Aug. 5, 2022
Reading time: 2 minutes, 52 seconds

Calhoun City Schools (CCS) consistently strives to inspire all students to become lifelong learners in the pursuit of excellence. Although the needs of the workforce are ever changing, CCS recognizes that certain characteristics are constant as we develop the next generation of learners. Creativity, innovation and collaboration are three core traits that are essential to the success of an individual entering the workplace.

Calhoun City Schools and University of West Georgia faculty and staff pose with Wolfie, UWG's mascot
Calhoun City Schools and University of West Georgia faculty and staff pose with Wolfie, UWG's mascot

In an effort to cultivate these attributes, Calhoun City Schools has partnered with the University of West Georgia to create innovative hubs within each of their schools. These media, college and career centers are the cross section of STEM, innovation and makerspace initiatives, focused on providing an environment where learning becomes relevant through exposure to resources once unknown. 

Calhoun City Schools engaged UWG to host a launch conference in which UWG instructors led professional development mini-sessions centered around the new technologies purchased by the system. These sessions included virtual/augmented reality, makerspace, robotics and coding, game-based learning, immersive simulations, social-emotional learning, Legos, and the Mobile Innovations Lab. All CCS educators had the opportunity to engage in hands-on learning through this immersive experience. 

“The University of West Georgia is proud to partner with Calhoun City Schools to help meet their professional development and innovation needs,” said Dr. Jon Preston, provost and senior vice president for Academic Affairs. “As a public comprehensive university, UWG empowers student success and meets the 21st century needs of business and community partners. Through this program, CCS students have access to the best and most innovative learning experiences available anywhere in the world.”

Special guests were on-hand including: Wolfie, the UWG mascot; Dr. Mike Dishman, dean of the College of Education (COE); and the chairs of all six of UWG COE academic departments.

“Georgia’s institutions maximize the state’s investment in education through purposeful partnerships between P-12 and higher education,” offered Dishman.  “We are honored to partner with Calhoun City School District, which is widely recognized as a well-led, innovative and effective school district.

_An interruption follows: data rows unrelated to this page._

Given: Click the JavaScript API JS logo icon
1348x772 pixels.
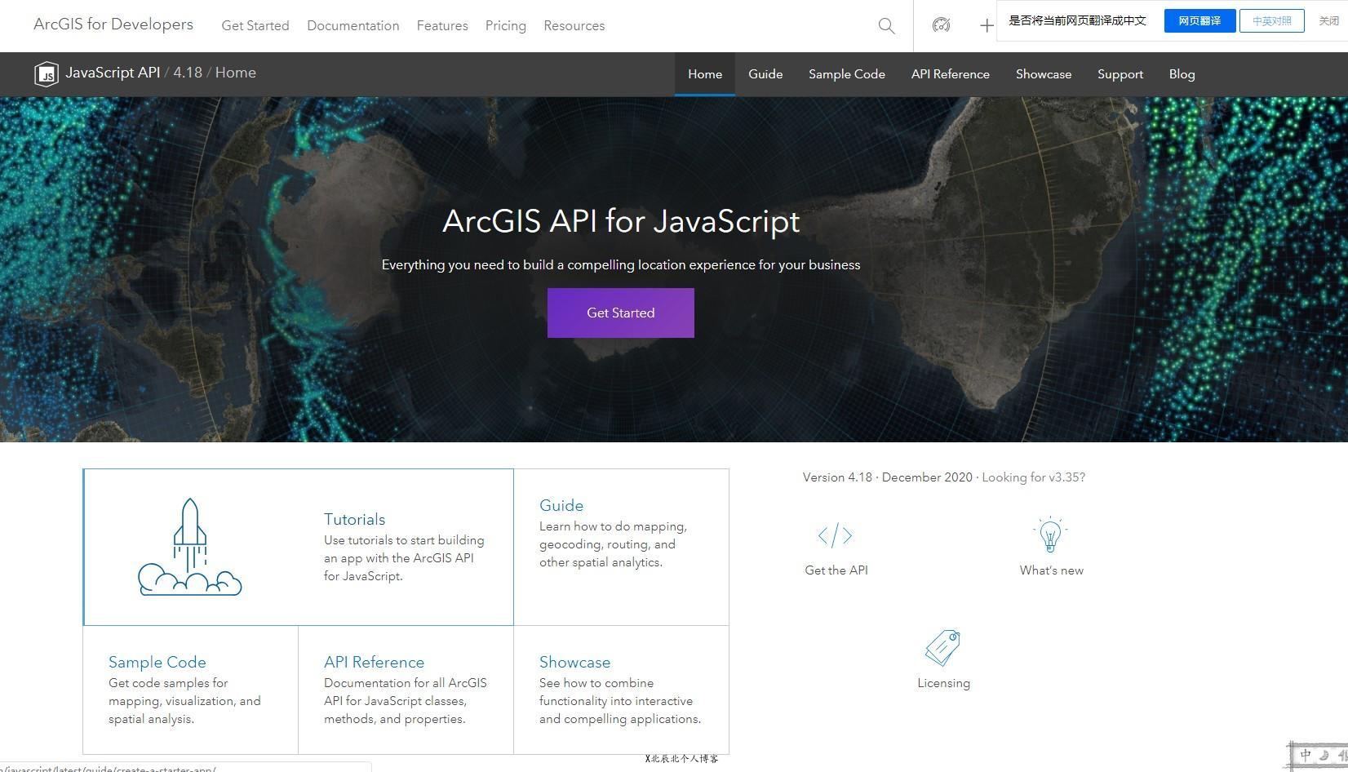Looking at the screenshot, I should 47,74.
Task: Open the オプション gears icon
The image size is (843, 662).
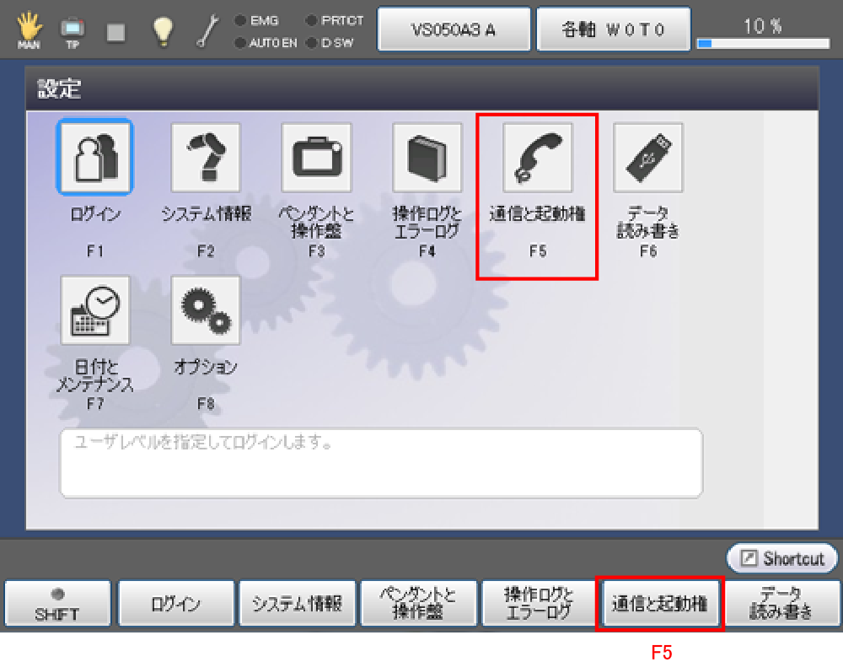Action: 206,310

I applaud the district’s ‘Crayons to Careers’ initiative and believe it will significantly increase the opportunity of the district’s students to realize their best possible futures.” 

Also in attendance were district and school-based leadership, actively participating in the learning experience.

“It is a wonderful thing when we see organizations such as UWG come to the aid of public schools in the PK-12 arena,” said Dr. Michele Taylor, CCS superintendent. “STEM initiatives can be daunting. However, with the help of UWG, we are embracing these new technologies and learning how to use them in the classrooms across the district.”

Students in grades PK-12 are now afforded the opportunity to engage in augmented/virtual reality experiences, participate in the design process and expand their horizons through creative discovery.

In addition to their support with STEM initiatives, UWG has also engaged CCS in the support of teaching as a profession and early childhood education pathways. They plan to provide training in the development of social and emotional learning kits in addition to providing immersive learning opportunities for students in these pathways as we grow the next generation of learners.

Professional development will continue to be provided to all instructional staff in order to support the use of these new technologies throughout the school and across all disciplines. It is the system’s belief that to inspire the next generation of learners, students must be moved from crayons to careers with the tools necessary to excel beyond the graduation line.